Bcl-xs can form heterodimer with Bcl-xl. Ratio of these two affects the sensitivity and resistance of cells to variety of apoptotic factors and determines the activity of caspases, which are the final pathway for apoptosis in many different cells. Many Bcl-2 gene family members form a system with other members to modulate apoptosis, especially Bcl-2, Bcl-xs and Bax. Qiang Wang et al. [17] used in situ hybridization to test the expression statuses of Bcl-xl and Bcl-xs in post-ischemic brain tissue undergoing mild hypothermia treatment. They confirmed that ratio between Bcl-xl and Bcl-xs concentrations determined whether apoptosis would occur or not. The expression of Bcl-xl and Bcl-xsm in different types of endometrial tissues were negatively correlated. We speculate that it might be Bcl-xs not Bcl-xl expression that is dominant in normal endometrial tissue. With progression of endometrial lesion, Bcl-xl expression increased while Bcl-xs expression decreased gradually. When Bcl-xl expression becomes dominant, endometrial carcinoma will be induced. The ratio between these two has certain impact on the development of endometrial cancer.

Since no specific Bcl-xs antibody is available now, we could not detect its expression directly using Western blot. In our study, we used Bcl-xs/l antibody that recognized a common motif of Bcl-xl and Bcl-xs, and primarily the motif in Bcl-xs. Our result suggested that expression of Bcl-xs/l was low in endometrial lesion tissue of high Bcl-xl expression, implying low expression of Bcl-xs in these tissues.
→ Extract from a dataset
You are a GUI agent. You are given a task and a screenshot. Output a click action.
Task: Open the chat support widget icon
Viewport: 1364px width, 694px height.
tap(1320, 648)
In summary, our results suggested that abnormal elevation of Bcl-xl expression and abnormal decrease of Bcl-xs expression played an important role in the development of endometrial carcinoma. When malignant biological behaviors of endometrial carcinoma developded, Bcl-xs gene expression was significantly decreased, providing a new tumor marker for the early diagnosis of endometrial carcinoma. Further studies on the action mechanisms of Bcl-xl and Bcl-xs gene should provide new molecular targets for gene therapy of endometrial carcinoma.